Starting as the cold and wet Cape Town winter begins to warm up in September, the sounds of an at-first decidedly amateurish brass band wafts through the open windows of our Woodstock flat every Sunday afternoon and into the evening from the park just around the corner.

Wandering around the corner reveals a hundred or more mainly young people armed with trumpets and tubas and trombones and percussion instruments of all sorts being schooled passage by repetitive passage in a particular piece of music.

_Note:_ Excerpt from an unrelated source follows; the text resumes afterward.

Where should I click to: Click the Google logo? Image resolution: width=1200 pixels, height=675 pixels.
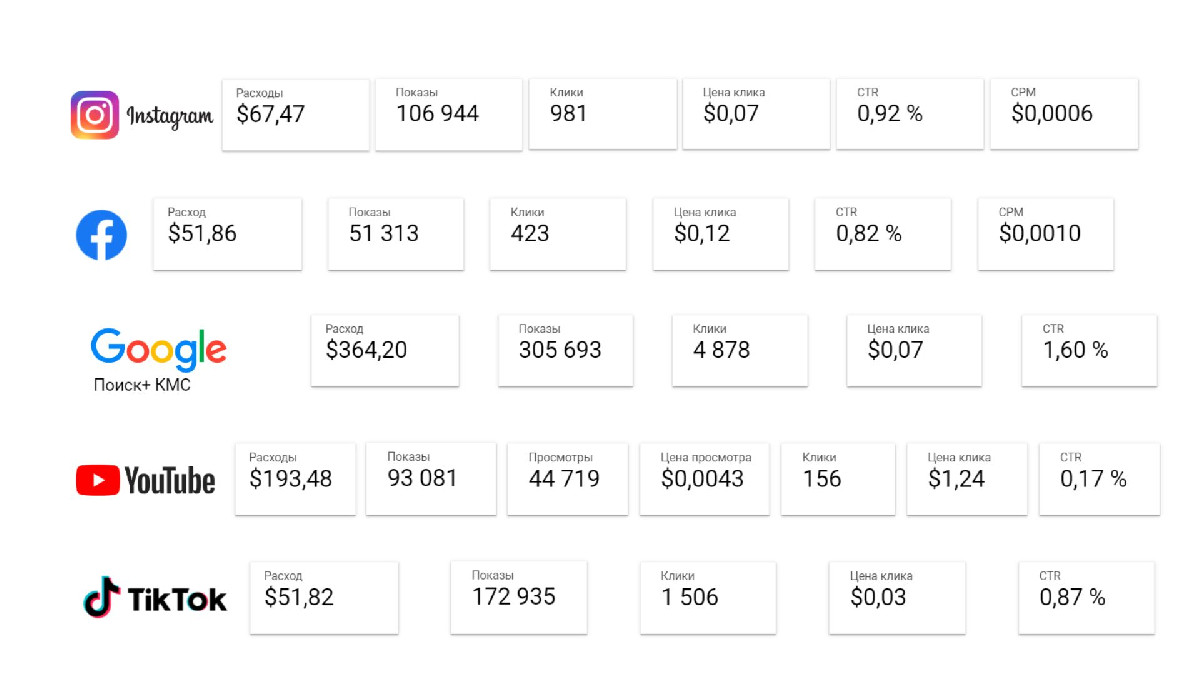pos(158,349)
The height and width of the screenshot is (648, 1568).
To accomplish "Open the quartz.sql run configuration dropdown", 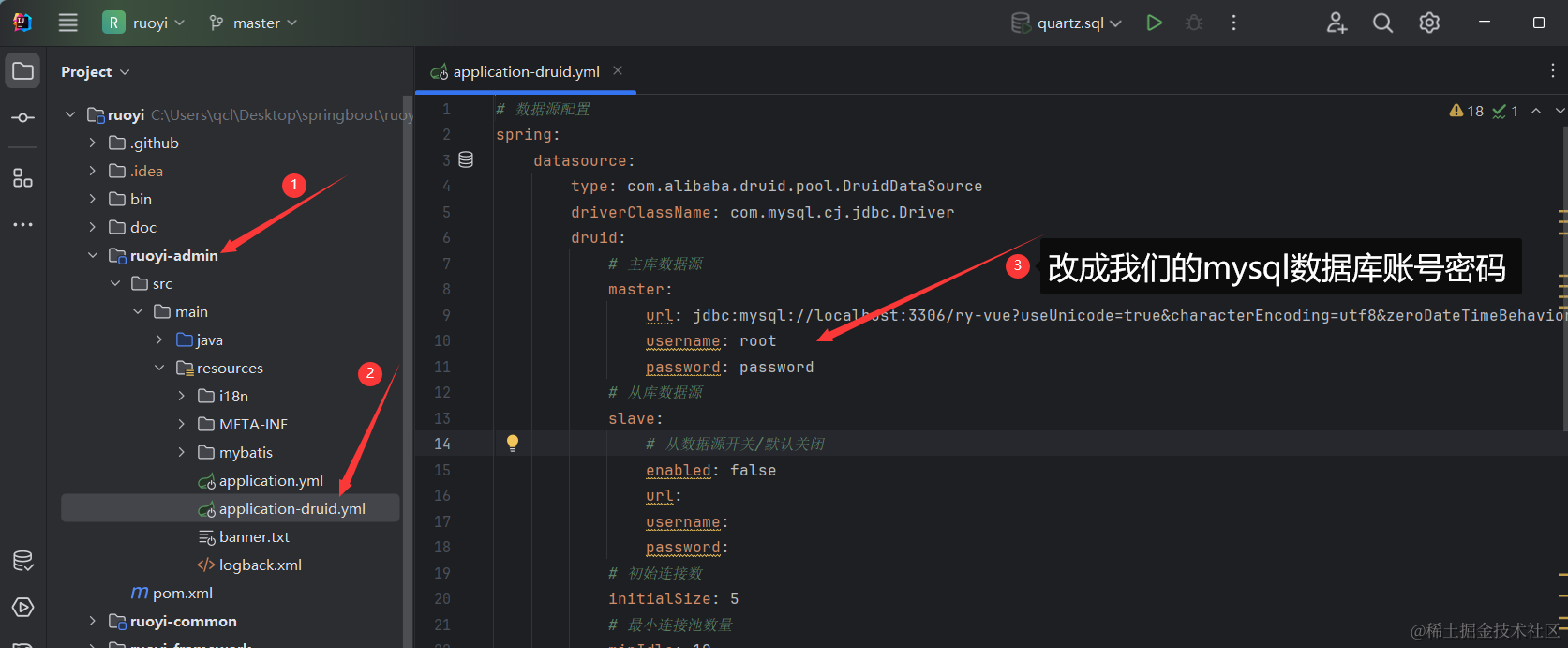I will 1067,23.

As the temperature rises through the spring and early summer, their proficiency steadily improves, and their ranks swell with scores of marchers, twirlers and dancers.

They are all members of the local klopse, or troupe of minstrels, who, along with perhaps a dozen other troupes from around region, will take part in the annual Kaapse Klopse, or minstrel carnival, that fills the streets of Cape Town with their vibrant colours, raucous music, precision marching and an all around celebration of Cape coloured life and culture that dates back to the nineteenth century.

The carnival is traditionally held on and around Tweede Nuwe Jaar, or second New Year, the one day of the year that the Dutch colony’s slaves were given a day off and permitted to celebrate their culture. (Cape coloureds are a proudly distinctive multiracial grouping in South Africa whose ancestry is a mix of indigenous, immigrant, bantu and East Indian slaves.)

I spent a sun-filled several hours taking pictures at this year’s carnival, including many of “our” troupe, decked out in their white and neon green outfits. The kids, ranging from preschoolers to teenagers, were definitely the most fun to photograph.